Viele Menschen träumen davon, für einige Monate oder länger ins Ausland zu gehen und von dort aus ihrer beruflichen Tätigkeit nachzugehen. Wer dies umsetzt, schreibt darüber im eigenen Blog oder gleich ein Buch. Als ich letzten Sommer das spannende Buch Lockruf des Lebens von Olaf und Beate Hofmann las, erfasste mich eine gewisse Wehmut: Das würde ich auch gerne machen: ein Jahr in Kanada verbringen…“ Bis mir einfiel, dass ich dies bereits erlebt habe. Ich war 40 und hatte gerade meinen Karrierejob verlassen, als ich nach Seattle / USA gegangen bin und dort 2,5 Jahre überwiegend gelebt habe. Dies liegt schon so lange zurück, dass ich es völlig ausgeblendet hatte. Dabei war es damals ein wichtiger Schritt, der mich auf einen völlig anderen Weg gebracht hat.
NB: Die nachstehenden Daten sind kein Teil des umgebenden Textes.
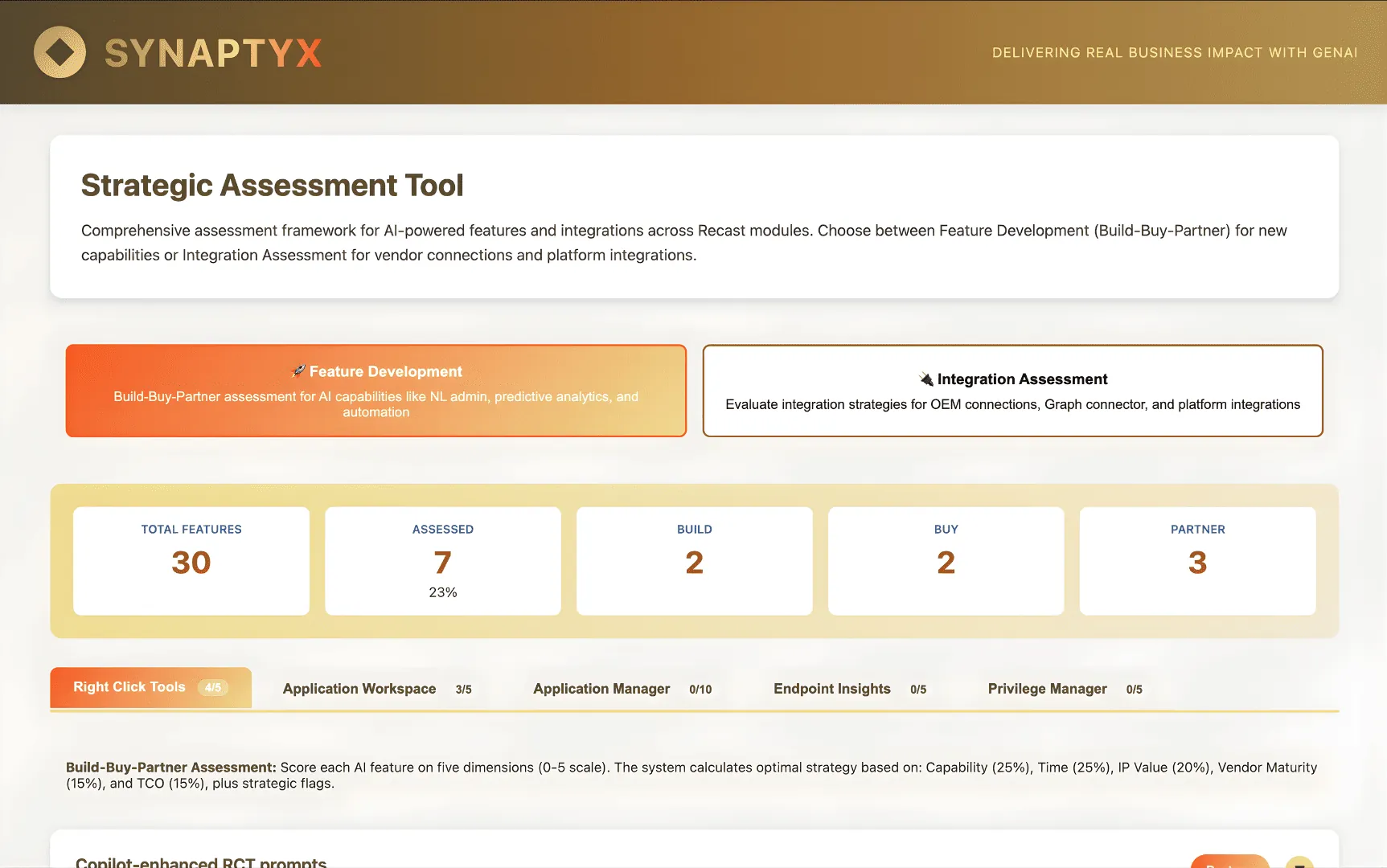Click the rocket icon on Feature Development
Viewport: 1387px width, 868px height.
[x=298, y=371]
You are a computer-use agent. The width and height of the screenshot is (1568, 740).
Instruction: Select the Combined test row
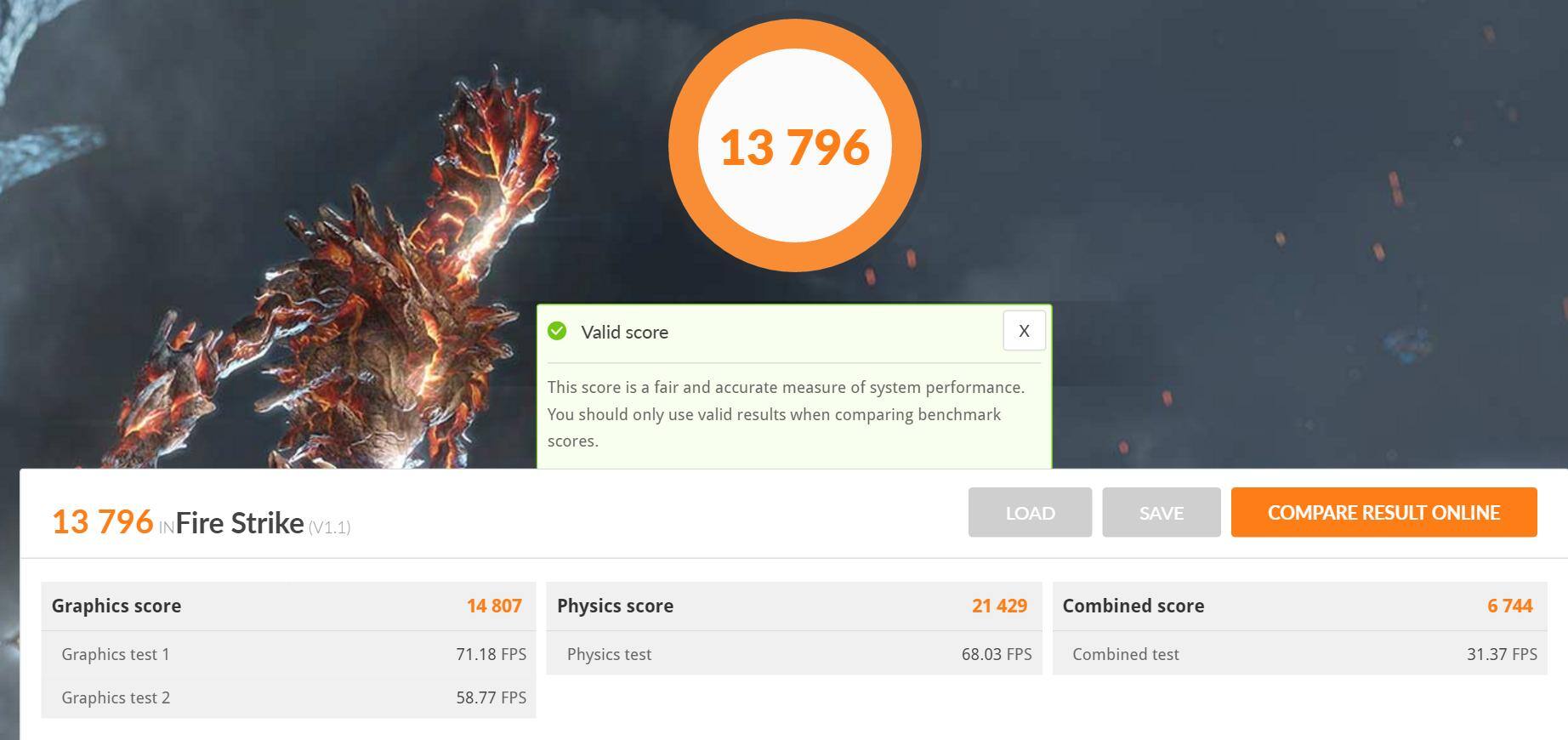(x=1299, y=654)
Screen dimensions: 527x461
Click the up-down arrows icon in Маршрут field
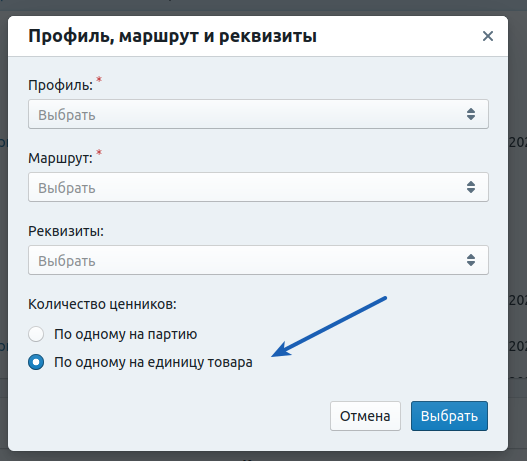coord(471,187)
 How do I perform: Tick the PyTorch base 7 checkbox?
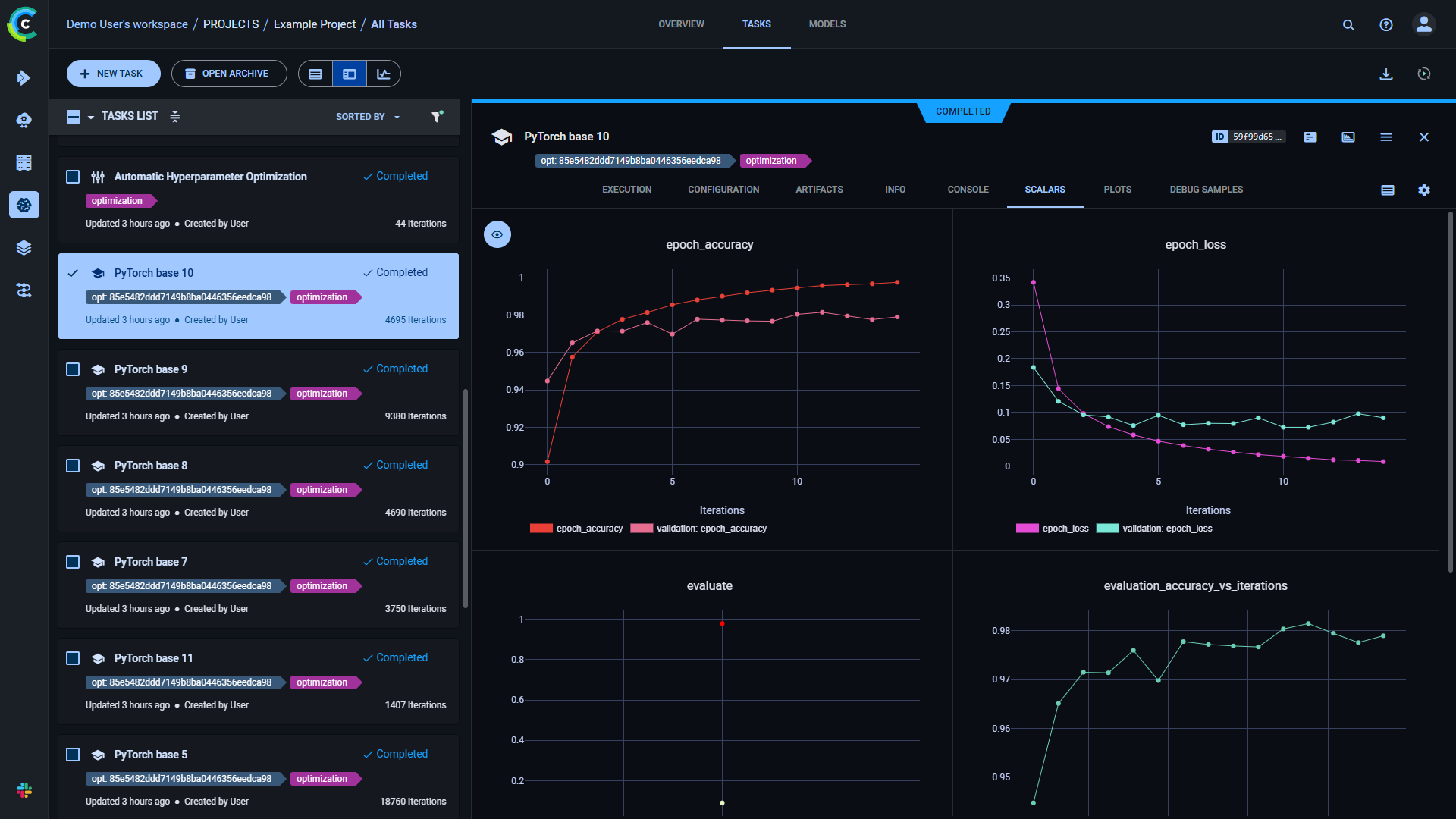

Für solche Träume brauche ich keinen Mut mehr.
Heute sind es die kleineren Träume, für die ich erst jetzt mutig genug bin. Sie drehen sich um „Alltagsthemen“, die von mir verlangen, mich mit gewohnten Verhaltensweisen und Mustern zu beschäftigen. Oder Neuland in technischer oder gedanklicher Hinsicht zu betreten. Mich noch einmal mit meinen Träumen, Hoffnungen und konkreten Zielen auseinanderzusetzen. Weiterhin groß zu denken und mich nicht von Sätzen wie „Du gibst wohl nie Ruhe!“ abhalten zu lassen, meine Vorstellungen umzusetzen. Dazu gehören mein Plan, in den nächsten Jahren ein Netzwerk von Mutmachern und Mutmacherinnen aufzubauen und mein Unternehmen in einigen Jahren in jüngere Hände zu geben. Das sind Vorhaben, für die ich meine Komfortzone erweitern darf, in der sich viele Menschen meines Alters mit Vorliebe aufhalten. Auch für mich erfordert dies, Schritte zu gehen und Dinge zu tun, die ich bislang erfolgreich vermieden habe.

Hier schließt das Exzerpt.